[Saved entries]
☆ ☆ ☆
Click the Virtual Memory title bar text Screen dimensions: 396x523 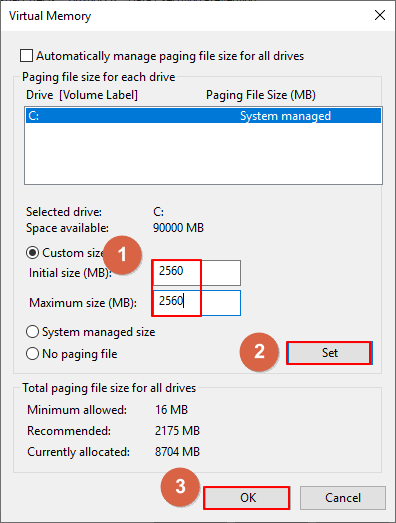50,16
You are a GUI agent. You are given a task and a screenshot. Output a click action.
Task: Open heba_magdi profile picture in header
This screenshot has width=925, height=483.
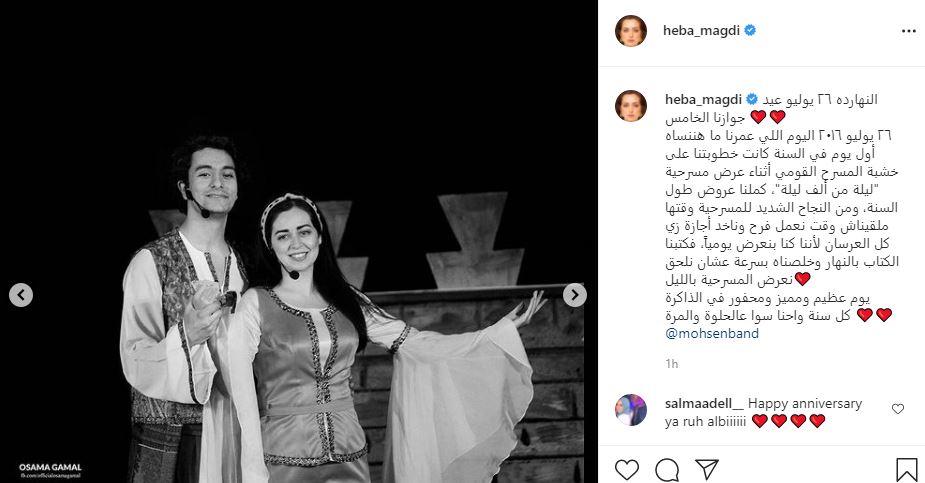[631, 31]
☆ ☆ ☆
Once the line containing "Task: Open heba_magdi" is located, write out exactly that line and each one after it to the end of the records above, excluding pictures and nothing else.

- [Answer]:
Task: Open heba_magdi profile picture in header
This screenshot has width=925, height=483.
[631, 31]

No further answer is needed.